> **Task description**:
Could you repeat, word for word, the part of the records below that opens with the line containing "You are a computer-use" and closes with the line containing "pyautogui.click(x=580, y=615)", leaving the pictures out?

> **Data in this exercise**:
= = = =

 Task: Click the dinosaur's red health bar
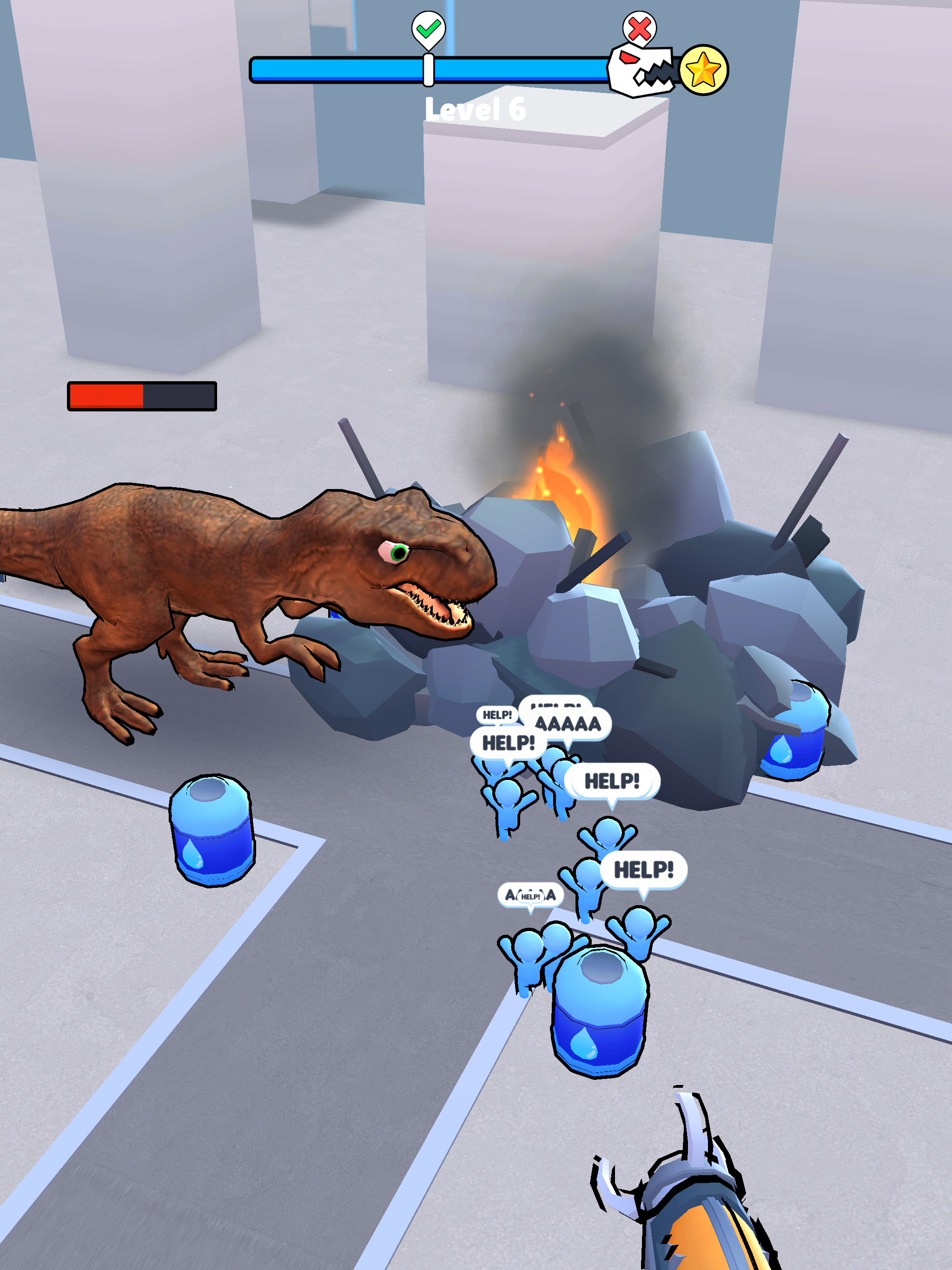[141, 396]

= = = =

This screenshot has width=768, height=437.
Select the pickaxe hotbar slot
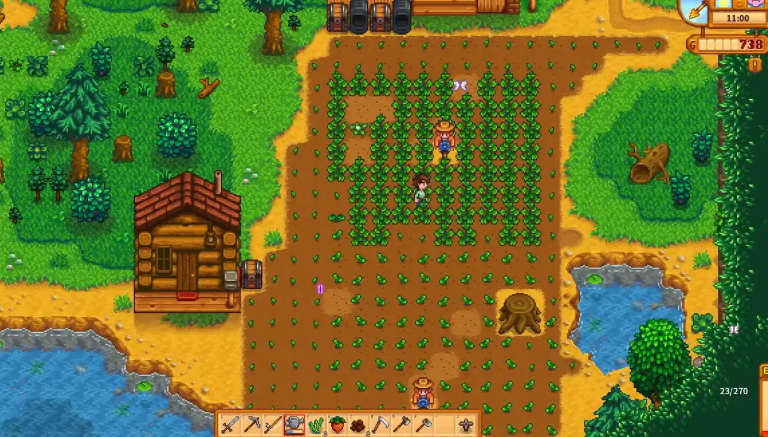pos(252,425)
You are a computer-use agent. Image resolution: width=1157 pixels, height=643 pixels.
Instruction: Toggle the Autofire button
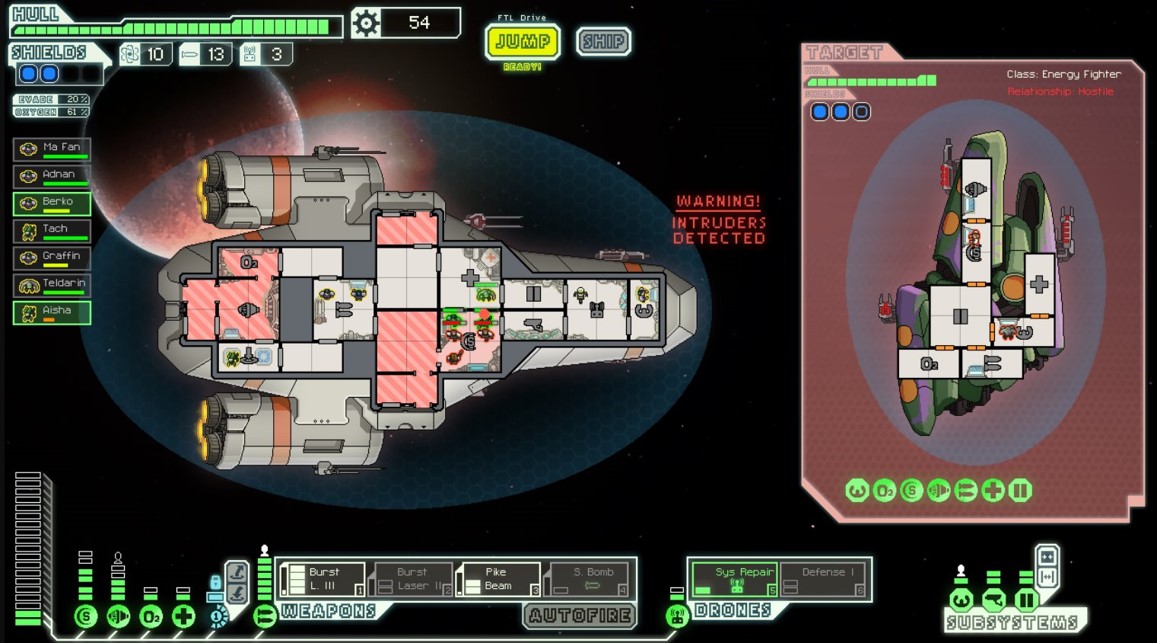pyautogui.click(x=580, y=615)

= = = =

> **Solution to this problem**:
You are a computer-use agent. Image resolution: width=1157 pixels, height=643 pixels.
Instruction: Toggle the Autofire button
pyautogui.click(x=580, y=615)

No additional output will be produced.